A witness reports a kidnapping and Commandant Camille Verhoeven is assigned the case. Verhoeven is a last resort - everyone knows that he won't take kidnappings since the tragic fate of his own wife - but the Divisionnaire has made it clear that there is no one else. The witness saw a man with a white, unmarked van punch and kick a young woman before taking off with her in the vehicle. Unfortunately the woman's description doesn't match anyone who's been reported missing so the only hope is identifying the man with the van. With such a common vehicle, Verhoeven and his team have their work cut out for them and time is running out for the victim.
This is one of those books that starts as one thing and ends up something completely different. It's thriller through and through but by part two Lemaitre has turned the whole thing on its head! The twist, something I do not want to give away in the least bit, elevates Alex well beyond my wildest expectations.
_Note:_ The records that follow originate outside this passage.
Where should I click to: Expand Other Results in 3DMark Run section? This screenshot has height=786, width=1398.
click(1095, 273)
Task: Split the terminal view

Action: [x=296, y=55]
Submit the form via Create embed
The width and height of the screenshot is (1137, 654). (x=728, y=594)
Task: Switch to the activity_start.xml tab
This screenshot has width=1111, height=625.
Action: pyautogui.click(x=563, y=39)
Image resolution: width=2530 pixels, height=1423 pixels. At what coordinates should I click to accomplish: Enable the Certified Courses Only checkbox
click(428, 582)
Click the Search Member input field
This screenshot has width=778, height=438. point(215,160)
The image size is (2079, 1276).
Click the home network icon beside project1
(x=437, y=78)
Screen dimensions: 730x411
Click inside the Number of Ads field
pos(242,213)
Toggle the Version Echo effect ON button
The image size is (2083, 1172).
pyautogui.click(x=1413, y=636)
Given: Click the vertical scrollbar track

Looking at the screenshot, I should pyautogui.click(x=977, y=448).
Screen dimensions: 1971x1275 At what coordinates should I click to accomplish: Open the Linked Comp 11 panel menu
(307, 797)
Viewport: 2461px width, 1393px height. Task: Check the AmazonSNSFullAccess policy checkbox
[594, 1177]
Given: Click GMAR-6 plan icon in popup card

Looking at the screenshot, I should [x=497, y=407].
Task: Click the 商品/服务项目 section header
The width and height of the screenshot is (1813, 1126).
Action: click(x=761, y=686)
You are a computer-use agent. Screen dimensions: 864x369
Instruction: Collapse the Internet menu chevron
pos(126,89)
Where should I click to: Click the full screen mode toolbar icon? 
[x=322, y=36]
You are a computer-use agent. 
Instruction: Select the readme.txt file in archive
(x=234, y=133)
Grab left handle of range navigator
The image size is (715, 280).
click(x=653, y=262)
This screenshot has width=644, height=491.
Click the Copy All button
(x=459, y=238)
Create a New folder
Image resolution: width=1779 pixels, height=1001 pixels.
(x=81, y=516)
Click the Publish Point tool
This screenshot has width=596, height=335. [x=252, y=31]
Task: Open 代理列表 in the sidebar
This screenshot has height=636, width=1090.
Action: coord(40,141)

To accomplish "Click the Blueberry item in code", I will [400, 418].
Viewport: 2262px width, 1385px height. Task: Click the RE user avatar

The narrative alternates between Alex and Verhoeven, both of whom are interesting characters in their own very different ways. Verhoeven, as the lead investigator, is 4'11'' and a widower whose own wife was kidnapped and killed while eight months pregnant. He's been avoiding his team and - as mentioned above - certain cases ever since, basically surviving but not really living. Alex's kidnapping forces him no only to take on a kidnapping but to once again reunite with his old team as well. And Alex, well, let's just say that the reader learns as much about her as the police do as the story plays out.
Alex did start off a bit clunky in my opinion. Rest assured, the narrative begins to smooth out a bit around the fifty page mark and really hit its stride (for me) just before breaking into part two. The story moves along quickly - this was another insomnia read for me and I'd zipped through that much of the book in a relatively short time.
While Alex seems to be drawing comparison to Stieg Larsson's Girl With the Dragon Tattoo, I'd actually go with Jussi Adler-Olsen's Department Q series instead. Verhoeven is a bit like Morck in terms of temperament, never mind the fact that both Alex and The Keeper of Lost Causes both deal with kidnapping cases. Like Keeper (and even Girl), I should warn you that Alex is quite graphic and dark. If you're more of a cozy kind of reader this will not be your cup of tea. If, however, you include both Larsson and Adler-Olsen in your best of thriller authors list, then I'd highly suggest adding Alex to your must-read list!
Alex is translated from French by Frank Wynne who was short-listed for the French-American Foundations 2012 Translation Prize. Wynne is apparently working on another Quercus/Maclehose title as well, Loser's Corner by Antonin Varenne.
Alex is out now in the UK and hits shelves here on September 3.”
Hey Becky, this one sounds very interesting, but it being a 2nd book in a trilogy, does that make it hard to understand?
Not at all, Lee. I'm always curious as to the decision to release a book in a series that's not a first (I ran into that with Nele Neuhaus and Jo Nesbo). Fortunately there's nothing in ALEX that feels reliant on a previous - or missing - story.